Abstract

Variable binding—the ability to temporarily associate variables with values while maintaining their independent identity—is considered a fundamental requirement for symbolic computation and higher cognitive functions. Classical theories argue that this capability requires specific architectural features, particularly an addressable read/write memory system supporting indirect addressing. This has led to skepticism about whether neural networks, which lack such explicit architectural support, can implement genuine variable binding mechanisms.

In this study, we investigate whether and how a Transformer-based neural network can learn to solve a variable binding and dereferencing task. We train the model on synthetic programs containing chains of variable assignments, where success requires tracking multiple variable bindings and resolving reference chains of varying depths. The task is specifically designed to require systematic variable binding rather than simple pattern matching, as the network must maintain and traverse complex graphs of variable references while ignoring irrelevant distractor chains.

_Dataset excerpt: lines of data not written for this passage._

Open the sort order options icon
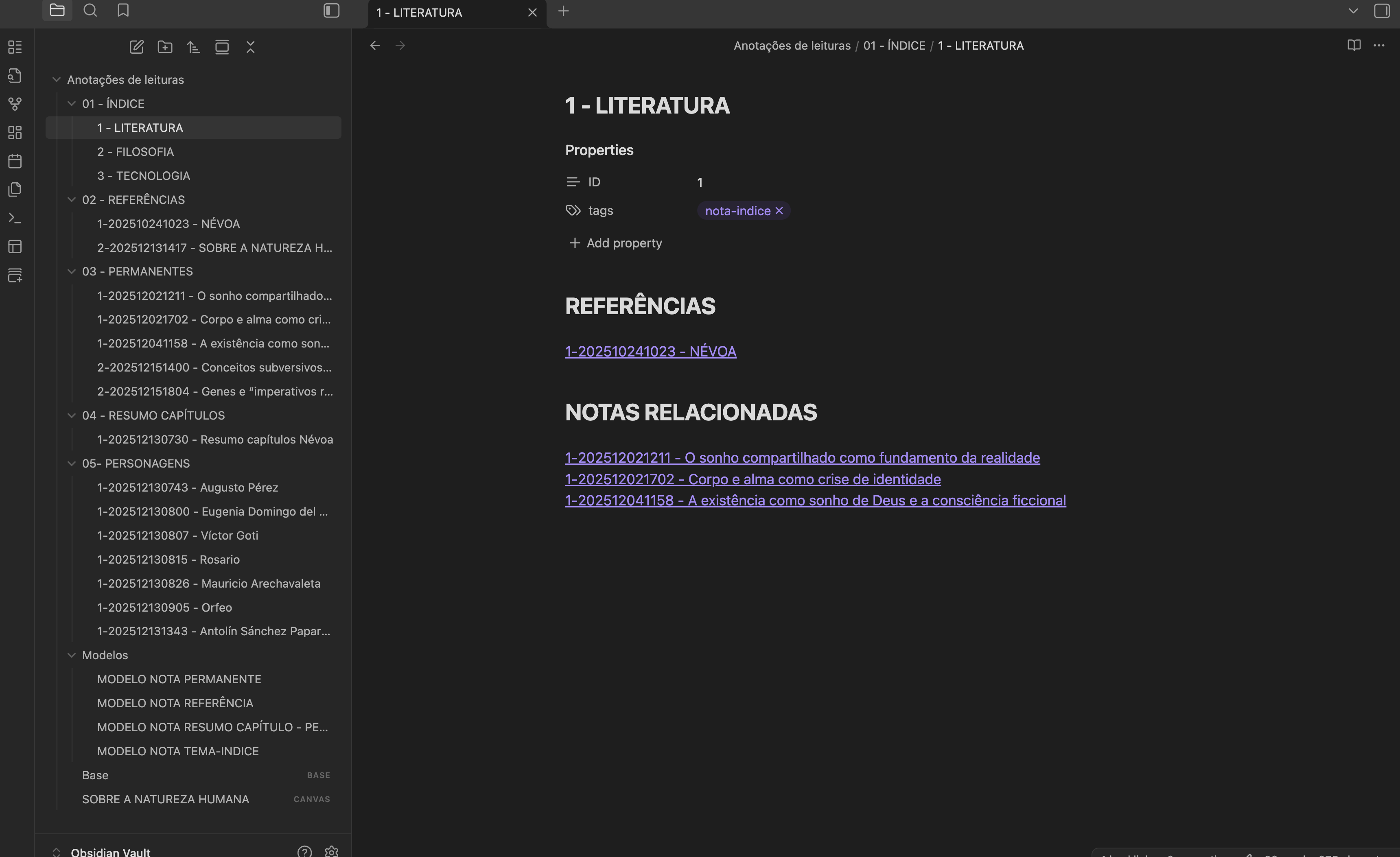 [193, 47]
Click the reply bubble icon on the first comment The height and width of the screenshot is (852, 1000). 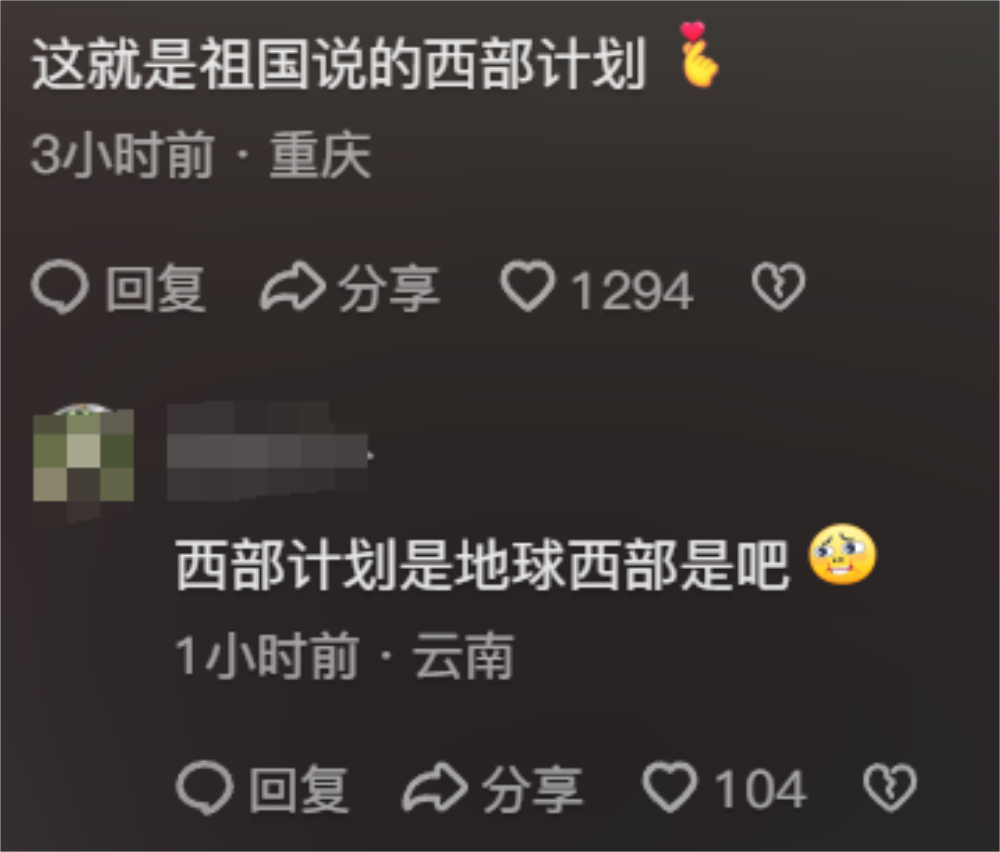pyautogui.click(x=59, y=288)
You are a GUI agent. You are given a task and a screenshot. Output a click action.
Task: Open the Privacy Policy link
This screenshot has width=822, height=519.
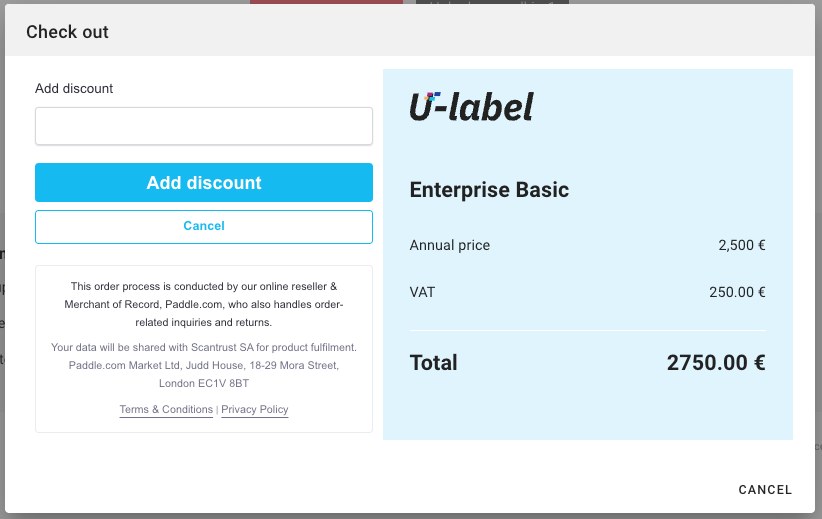[x=255, y=410]
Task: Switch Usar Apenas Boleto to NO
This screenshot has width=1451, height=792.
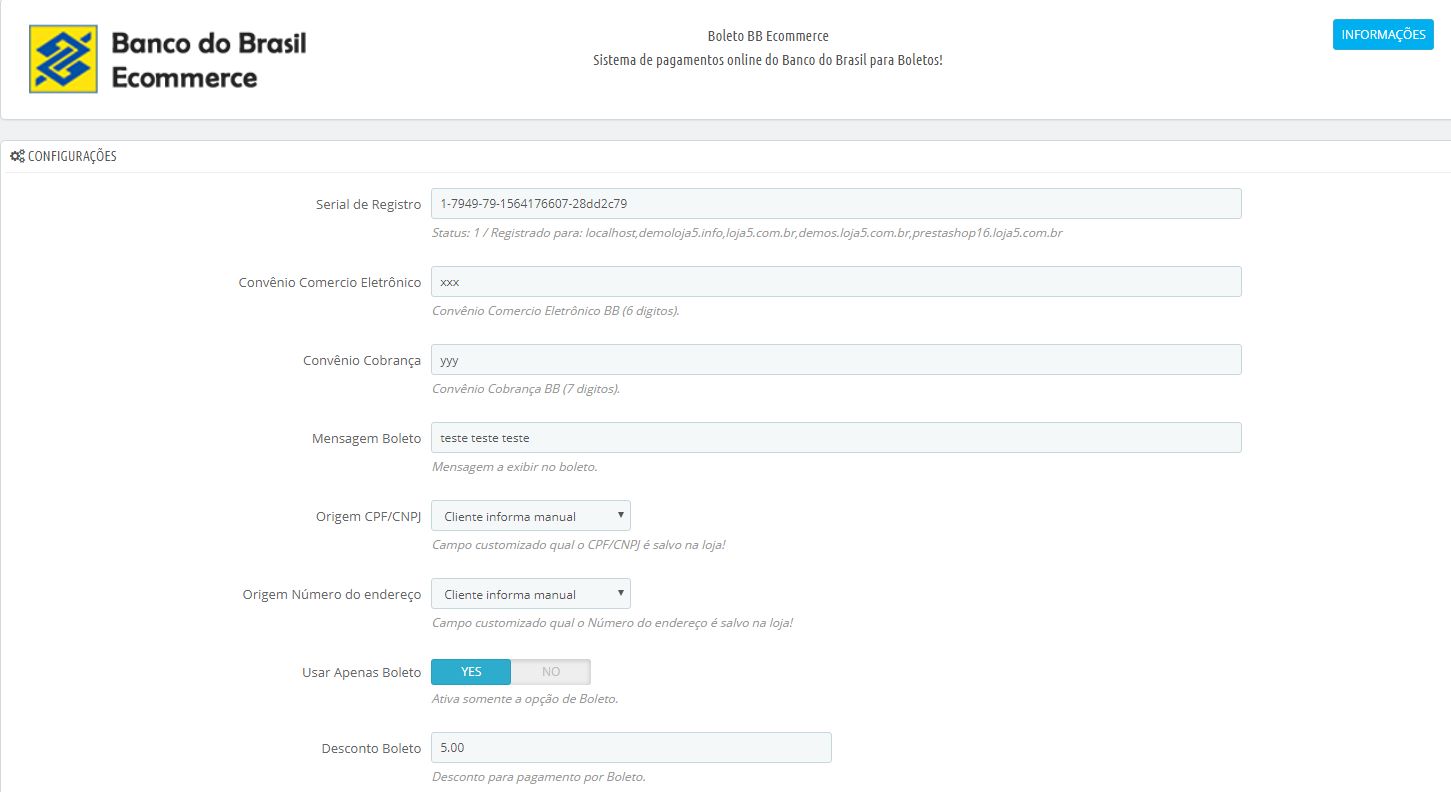Action: (x=551, y=672)
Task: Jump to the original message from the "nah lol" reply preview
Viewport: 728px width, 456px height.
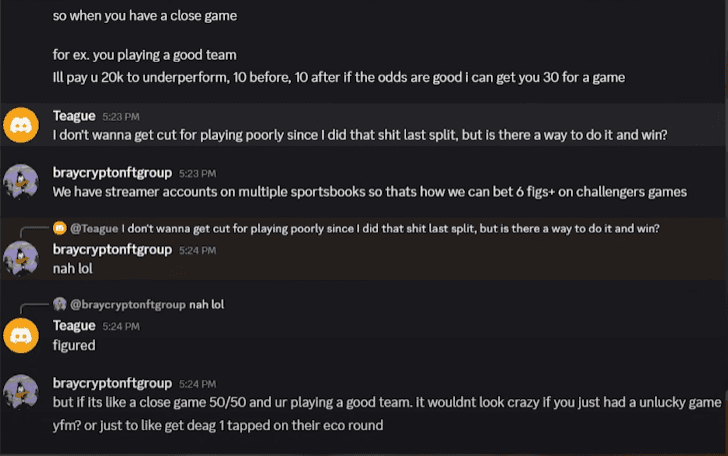Action: click(x=206, y=304)

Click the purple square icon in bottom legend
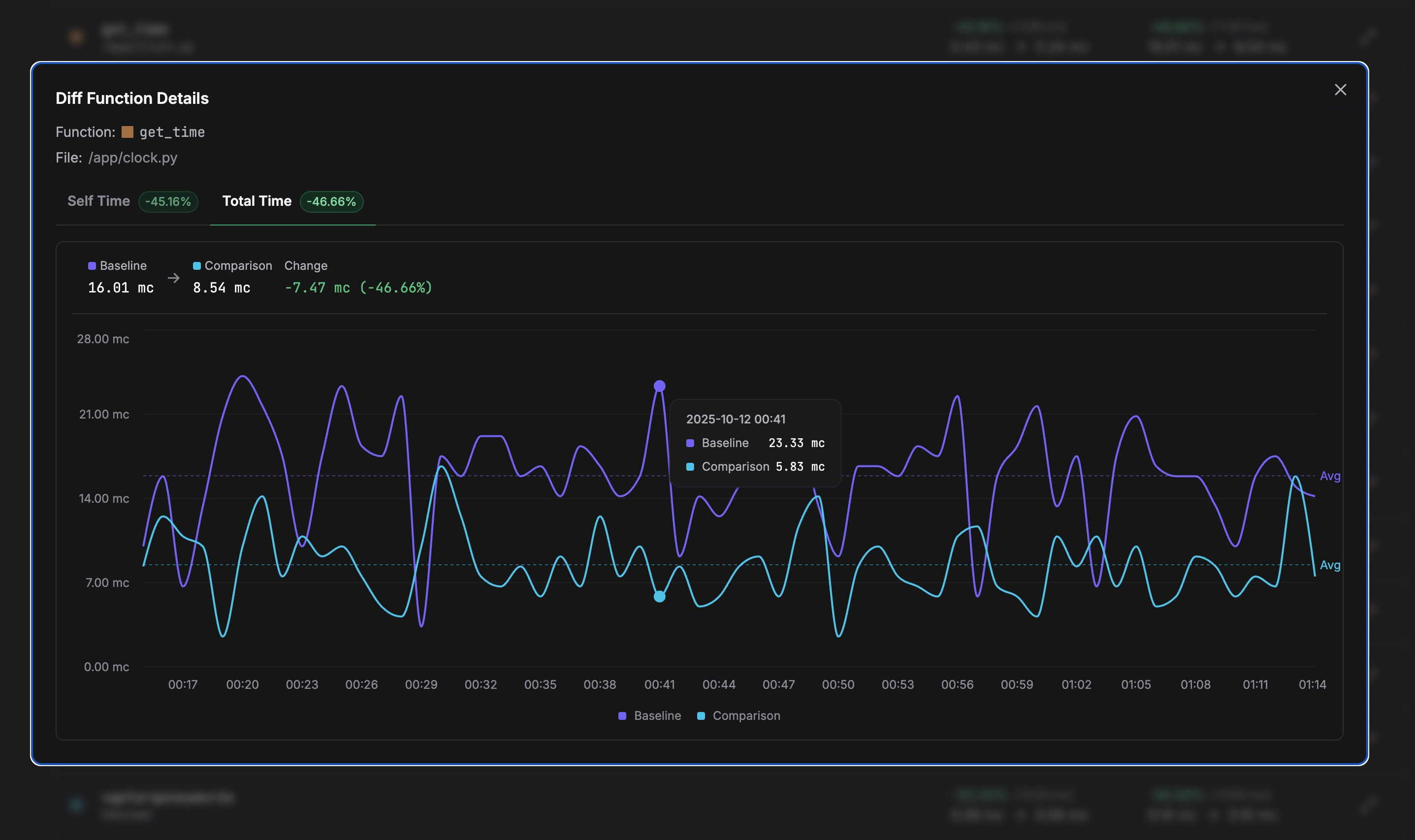(623, 716)
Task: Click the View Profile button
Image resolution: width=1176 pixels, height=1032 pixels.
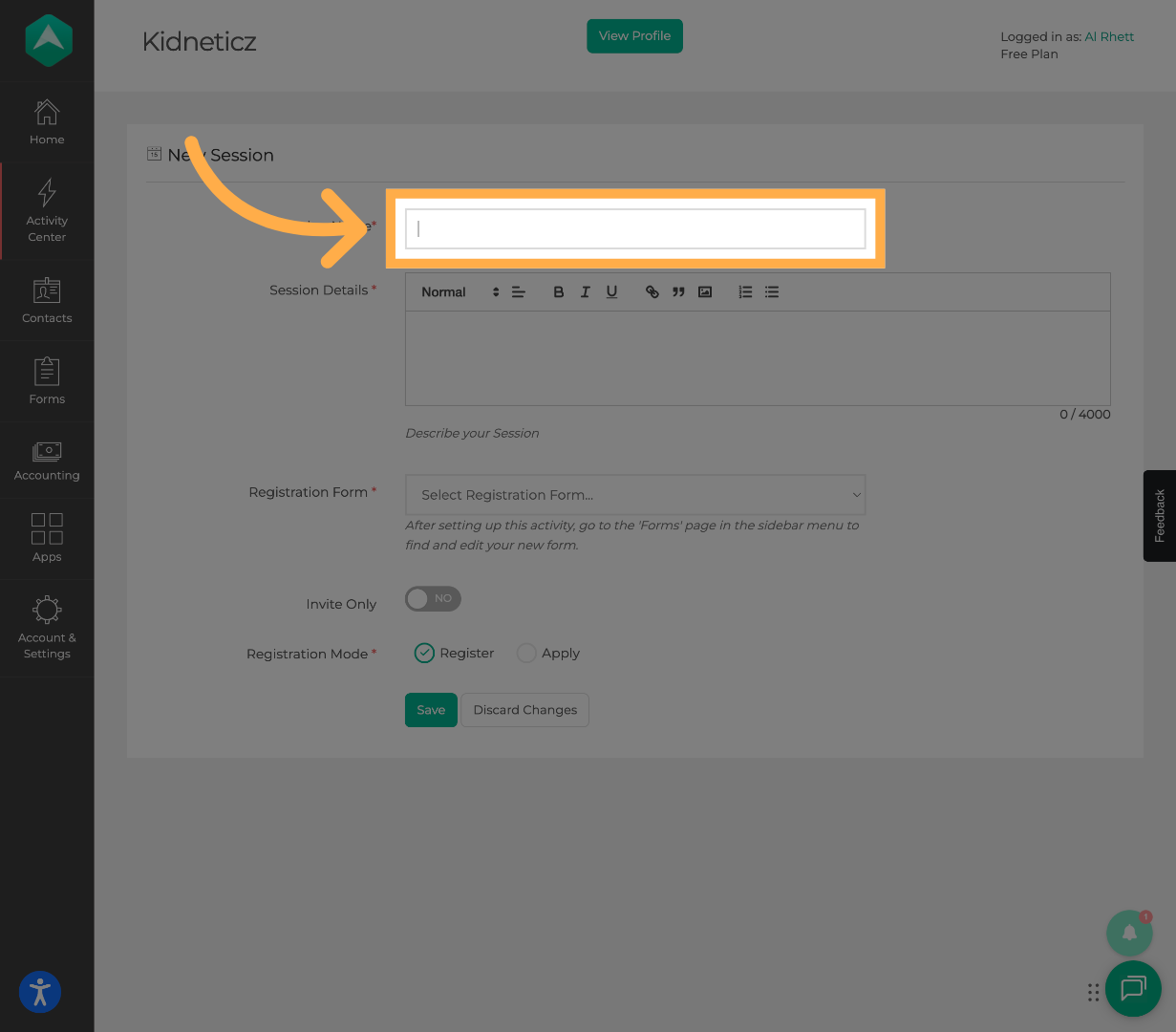Action: 634,35
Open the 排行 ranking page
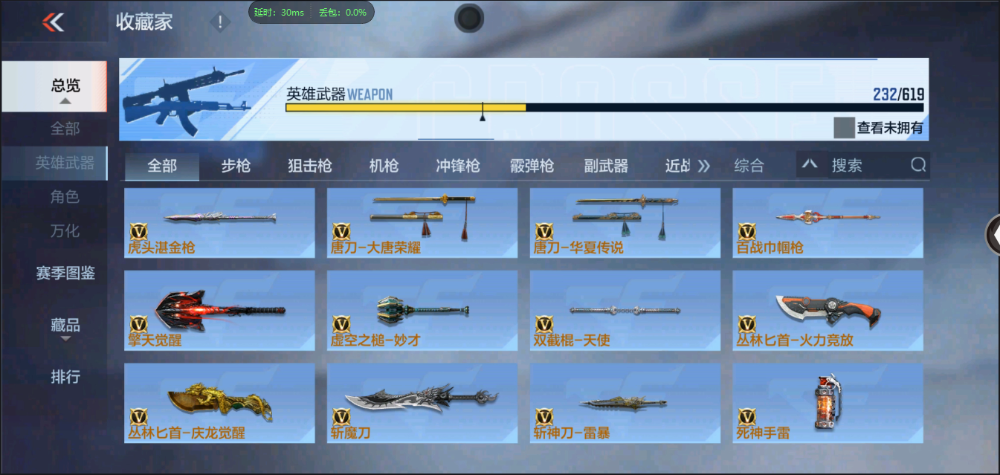 (x=65, y=376)

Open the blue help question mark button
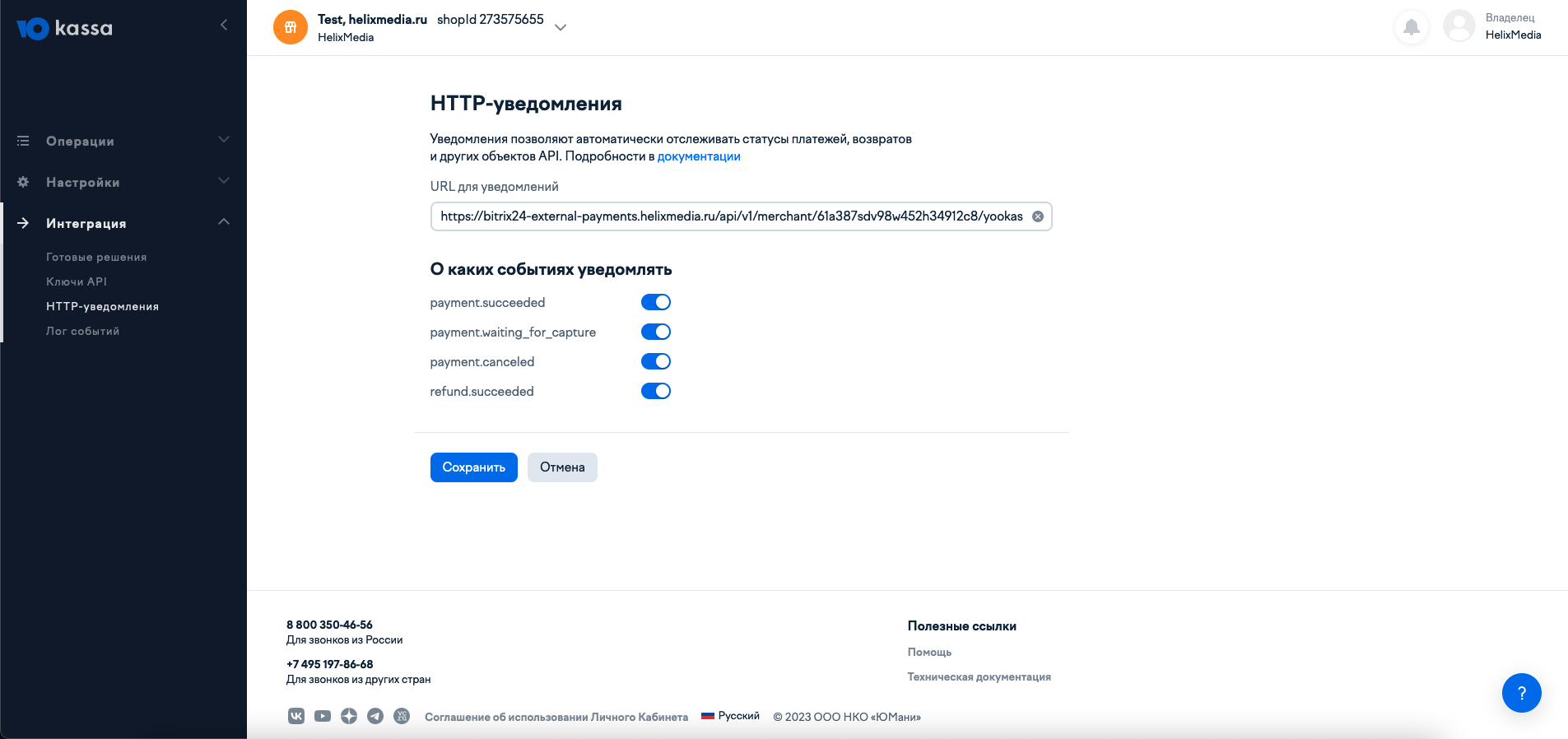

The Transformer architecture's residual stream provides a high-dimensional vector space that could theoretically support variable binding through learned partitioning into functional subspaces. Using mechanistic interpretability techniques, we investigate how the trained network implements this symbolic computation. Our analysis reveals how the network initially learns shallow heuristics, then undergoes a rapid transition towards implementing a general algorithm to solve the task by tracking variable assignments.

This work contributes to our understanding of how neural architectures might support symbolic computation, suggesting that capabilities traditionally thought to require specific architectural features can emerge through learning. I will conclude by reflecting on the implications of these findings for cognitive science and artificial intelligence.